29.01.2017 - 02:30 | Son Güncellenme:
MERT İNAN İstanbul
Lise son sınıf biyoloji dersi müfredatından “Hayatın Başlangıcı ve Evrim” ünitesinin çıkartılması, eğitim ve bilim camiasının ardından ilahiyatçılar arasında da tartışmalara neden oldu. “Bir Müslüman Evrimci olabilir mi?” kitabının yazarı Yıldız Teknik Üniversitesi Felsefe Bölümü Öğretim Üyesi Prof. Dr. Caner Taslaman ‘Evrim tartışmaları’yla ilgili Milliyet’e çarpıcı açıklamalar yaptı. Taslaman’ın Evrim üzerine tespitleri şöyle: “Kuran, ilk insanın değil tüm insanların çamurdan yaratıldığını söyler. Bunu açıklamak aslında çok basit. Vücudumuzda her dakika 300 milyon hücre yenilenir ve bu yenilenmenin tamamı yediğimiz besinlerden kaynaklanır. Yediğimiz besinler bitkisel veya hayvansal gıdalardır. Sonuçta tüm besinler çamura dayanır. Örneğin domates çekirdeğini veya başka bir bitkinin tohumunu toprağa ektiğimizde; bu bitki kökleriyle, toprak ve suyu yani çamuru değişime uğratarak kendi bedenini oluşturur. Çamurun değişime uğraması olan bu bitkisel ürünleri tavuk veya koyunlar yer. Hayvanların yedikleri bitkiler onların bedeninde değişime uğrayıp tavuk ve koyun olmalarını sağlar. Sonuçta biz de o besinleri yediğimiz ve bedenimizde değişime uğratıp ‘Ben’ dediğimiz bedenimizi oluşturduğumuz için çamurun değişime uğramış halleriyiz. İnsan bedeninde olup, toprak ve suda olmayan hiçbir şey yoktur.”
‘Uzlaşı sağlanabilir’
“Evrim teorisinin anlattığı tablo ile Adem’in ilk insan olması arasında bir uzlaşı sağlanabilir. Şöyle ki; bilimin ortaya koyduğu tabloya göre 200 bin yıl önce insanın atası olarak kabul edilen ‘Homo sapiens’ler ortaya çıktı. İlk insan kabul edilen Adem, ‘Homo sapiens’ içinde sorumluluğun başladığı ilk noktayı işaret ediyor olabilir. ‘Homo sapiens’in evrimleşen diğer üyelerinin Hz. Adem’e katılmasıyla insanlık başlamıştır. Böyle olunca birçok kişinin ‘nasıl olur’ diye kafa karışıklığına uğradığı Adem’in çocukları arasında evlenme gibi durum ortaya çıkmaz. Kuran’da Havva ismi geçmez. Allah önce evreni, ardından dünyayı, ardından canlıları ve bu canlıların içinden ilk insan olarak Adem’i yaratmıştır. Kuran’da insanı Allah’ın yarattığı belirtilir ancak nasıl yarattığı belirtilmediğinden Evrim Teorisi’ni savunmakta bir sakınca yoktur.

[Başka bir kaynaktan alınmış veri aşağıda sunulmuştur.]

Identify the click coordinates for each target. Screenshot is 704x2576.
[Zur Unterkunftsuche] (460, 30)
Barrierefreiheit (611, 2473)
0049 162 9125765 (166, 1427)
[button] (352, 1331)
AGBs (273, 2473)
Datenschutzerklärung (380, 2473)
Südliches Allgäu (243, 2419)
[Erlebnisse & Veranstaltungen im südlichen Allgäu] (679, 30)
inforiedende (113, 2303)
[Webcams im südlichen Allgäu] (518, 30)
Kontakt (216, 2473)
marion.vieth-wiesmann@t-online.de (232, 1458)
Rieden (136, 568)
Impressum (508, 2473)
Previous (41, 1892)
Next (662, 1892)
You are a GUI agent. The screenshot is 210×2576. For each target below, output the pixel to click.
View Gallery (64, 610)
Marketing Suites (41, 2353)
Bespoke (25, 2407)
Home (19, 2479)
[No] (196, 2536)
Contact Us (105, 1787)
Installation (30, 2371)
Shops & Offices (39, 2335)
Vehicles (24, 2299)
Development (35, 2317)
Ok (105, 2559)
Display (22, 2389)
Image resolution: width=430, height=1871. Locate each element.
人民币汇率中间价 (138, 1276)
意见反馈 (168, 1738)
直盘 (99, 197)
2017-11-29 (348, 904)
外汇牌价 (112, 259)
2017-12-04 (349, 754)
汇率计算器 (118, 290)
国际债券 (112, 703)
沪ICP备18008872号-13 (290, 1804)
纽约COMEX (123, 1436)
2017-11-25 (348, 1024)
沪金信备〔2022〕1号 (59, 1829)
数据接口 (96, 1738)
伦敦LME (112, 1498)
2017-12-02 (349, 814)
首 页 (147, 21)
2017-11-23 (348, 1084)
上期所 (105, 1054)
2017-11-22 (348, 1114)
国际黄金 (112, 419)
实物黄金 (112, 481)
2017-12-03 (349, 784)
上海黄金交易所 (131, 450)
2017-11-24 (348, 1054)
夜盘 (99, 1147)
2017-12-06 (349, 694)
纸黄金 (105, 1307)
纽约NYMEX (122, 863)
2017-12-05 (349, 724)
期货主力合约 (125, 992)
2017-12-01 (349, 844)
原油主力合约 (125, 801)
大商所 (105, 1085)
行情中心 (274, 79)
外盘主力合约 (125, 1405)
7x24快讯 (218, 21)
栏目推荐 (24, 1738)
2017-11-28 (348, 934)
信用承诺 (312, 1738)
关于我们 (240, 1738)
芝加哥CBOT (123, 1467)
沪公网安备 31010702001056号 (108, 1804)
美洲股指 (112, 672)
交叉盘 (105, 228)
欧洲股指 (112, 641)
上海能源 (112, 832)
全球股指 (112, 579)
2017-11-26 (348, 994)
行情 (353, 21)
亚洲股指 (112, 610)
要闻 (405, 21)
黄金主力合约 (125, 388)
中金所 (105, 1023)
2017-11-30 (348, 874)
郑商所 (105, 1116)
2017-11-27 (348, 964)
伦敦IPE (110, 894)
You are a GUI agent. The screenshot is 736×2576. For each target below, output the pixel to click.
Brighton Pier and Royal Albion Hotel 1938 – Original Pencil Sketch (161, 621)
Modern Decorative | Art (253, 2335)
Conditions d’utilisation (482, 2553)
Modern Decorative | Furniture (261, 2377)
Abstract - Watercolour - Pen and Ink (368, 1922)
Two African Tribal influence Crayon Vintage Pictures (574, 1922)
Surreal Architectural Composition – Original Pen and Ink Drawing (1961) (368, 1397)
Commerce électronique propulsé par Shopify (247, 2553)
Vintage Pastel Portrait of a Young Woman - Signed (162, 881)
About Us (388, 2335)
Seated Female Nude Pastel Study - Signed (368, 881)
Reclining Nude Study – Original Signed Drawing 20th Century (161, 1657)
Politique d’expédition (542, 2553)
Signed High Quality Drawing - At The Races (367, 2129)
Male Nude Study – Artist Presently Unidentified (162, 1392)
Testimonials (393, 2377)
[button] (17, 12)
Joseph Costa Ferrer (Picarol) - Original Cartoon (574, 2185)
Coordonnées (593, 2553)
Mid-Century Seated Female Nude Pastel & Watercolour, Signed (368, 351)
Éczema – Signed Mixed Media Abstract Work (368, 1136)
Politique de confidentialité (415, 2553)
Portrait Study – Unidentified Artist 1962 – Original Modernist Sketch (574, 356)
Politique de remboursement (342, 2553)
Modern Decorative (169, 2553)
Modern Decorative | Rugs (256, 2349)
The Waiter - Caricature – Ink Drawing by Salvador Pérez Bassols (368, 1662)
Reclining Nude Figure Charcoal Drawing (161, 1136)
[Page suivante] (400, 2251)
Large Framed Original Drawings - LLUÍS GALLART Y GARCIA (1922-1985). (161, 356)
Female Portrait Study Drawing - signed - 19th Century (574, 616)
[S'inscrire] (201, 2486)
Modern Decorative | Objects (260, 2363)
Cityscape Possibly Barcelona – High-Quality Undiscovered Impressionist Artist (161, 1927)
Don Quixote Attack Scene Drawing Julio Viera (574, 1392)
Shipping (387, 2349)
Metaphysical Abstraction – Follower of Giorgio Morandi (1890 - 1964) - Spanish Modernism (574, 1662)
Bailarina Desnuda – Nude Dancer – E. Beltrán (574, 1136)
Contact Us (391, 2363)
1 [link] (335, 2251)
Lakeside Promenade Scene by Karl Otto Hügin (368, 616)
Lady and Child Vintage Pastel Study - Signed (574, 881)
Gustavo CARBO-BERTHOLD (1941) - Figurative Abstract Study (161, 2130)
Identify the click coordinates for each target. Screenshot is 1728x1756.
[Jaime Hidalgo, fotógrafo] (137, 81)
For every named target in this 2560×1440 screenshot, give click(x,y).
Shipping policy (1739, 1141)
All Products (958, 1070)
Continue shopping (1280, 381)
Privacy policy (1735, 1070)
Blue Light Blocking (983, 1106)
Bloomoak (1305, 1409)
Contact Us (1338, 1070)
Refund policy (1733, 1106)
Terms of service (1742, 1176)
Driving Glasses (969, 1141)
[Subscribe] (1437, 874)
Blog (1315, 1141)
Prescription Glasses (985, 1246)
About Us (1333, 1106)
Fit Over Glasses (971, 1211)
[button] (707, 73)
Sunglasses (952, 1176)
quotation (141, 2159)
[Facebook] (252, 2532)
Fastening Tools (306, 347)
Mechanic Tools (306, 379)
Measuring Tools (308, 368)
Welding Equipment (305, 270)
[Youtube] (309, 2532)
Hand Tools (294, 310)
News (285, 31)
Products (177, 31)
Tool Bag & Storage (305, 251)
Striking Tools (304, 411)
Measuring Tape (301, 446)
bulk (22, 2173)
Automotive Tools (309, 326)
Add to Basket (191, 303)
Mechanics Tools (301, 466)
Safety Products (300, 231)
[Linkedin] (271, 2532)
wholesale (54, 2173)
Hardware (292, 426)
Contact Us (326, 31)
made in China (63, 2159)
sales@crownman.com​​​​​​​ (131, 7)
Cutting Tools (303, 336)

Bir Müslüman’ın, bir şeyi reddetmesi için, reddedilen bu şeyin Kuran-ı Kerim’deki bir ifadeyle açıkça çelişmesi gerekir. Örneğin ‘Hz. İbrahim’in 3 amcası veya 5 amcası var’ demek Kuran ile çelişmez çünkü Kuran’da Hz. İbrahim’in kaç amcası olduğuna ilişkin bilgi yer almaz. Kuran, Allah’ın insanı yarattığını söylese de, nasıl yaratıldığının detaylarını vermez. Bu nedenle Evrim Teorisi Kuran’la çelişmez. Nasıl ki evrenin 13.8 milyar yıllık evrimi, dünyanın ise 4.5 milyar yıllık bir evrimi varsa, insanın da evrim geçirmiş olması Kuran-ı Kerim ile çelişen bir durum değildir.”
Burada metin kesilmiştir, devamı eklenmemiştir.